__SOURCE EXCERPT__.
Product

Private Beta

Auto Research

67 experiments. 10 wins. 0 humans in the loop.

An autonomous ML experimentation loop: give it a question, let it decide the next experiment, and get back evidence on what actually moves the metric — without a person turning knobs.

Story

The project started from a simple frustration: running ML experiments is slow because humans bottleneck the loop — hypothesis, code, run, evaluate, learn, repeat. Auto Research closes that loop: the agent decides what to try next, writes the code, runs it, evaluates the results, and feeds its learnings into the next iteration. On an H100 it ran 67 experiments in three nights — what would take a human running three a week about four months. The biggest quality jumps came from live web search (world knowledge beats model IQ) and from discovering the answer key was wrong. The system ran at 83% and wouldn't break through until I checked the errors by hand. It's still an early research tool, but the lesson was clear: the scarce resource just moved. It used to be compute, then it was talent, now it's taste — knowing which question is worth answering, whether the data is honest, and whether the result makes sense. This is still a private preview, no public demo or access yet.

__SHORT TASK 1__. On the Auto Research page, how many experiments did the system run on an H100, and over what span of time?
__SHORT TASK 2__. Copy out, word for word, the stretch of the Auto Research page that opens with "67 experiments. 10" and closes with "person turning knobs.".

__INFORMATION PROVIDED__.
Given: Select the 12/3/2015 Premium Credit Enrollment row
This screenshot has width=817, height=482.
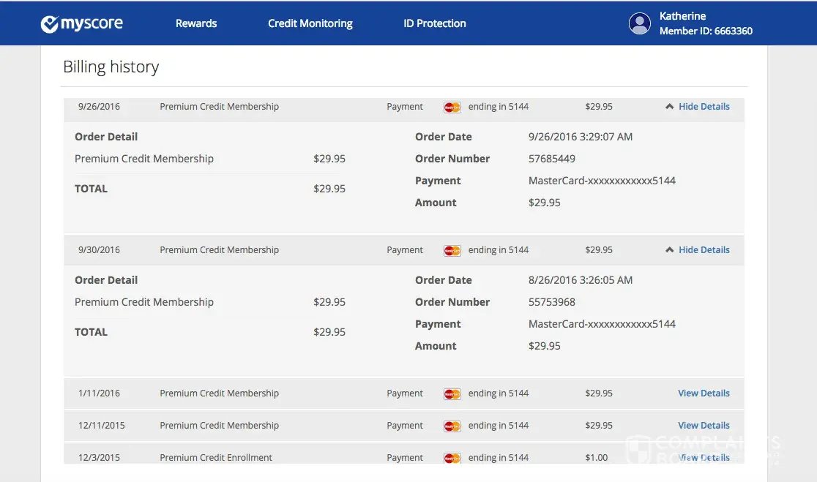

__CORRECT ANSWER 1__. It ran 67 experiments in three nights.

__CORRECT ANSWER 2__.
67 experiments. 10 wins. 0 humans in the loop.

An autonomous ML experimentation loop: give it a question, let it decide the next experiment, and get back evidence on what actually moves the metric — without a person turning knobs.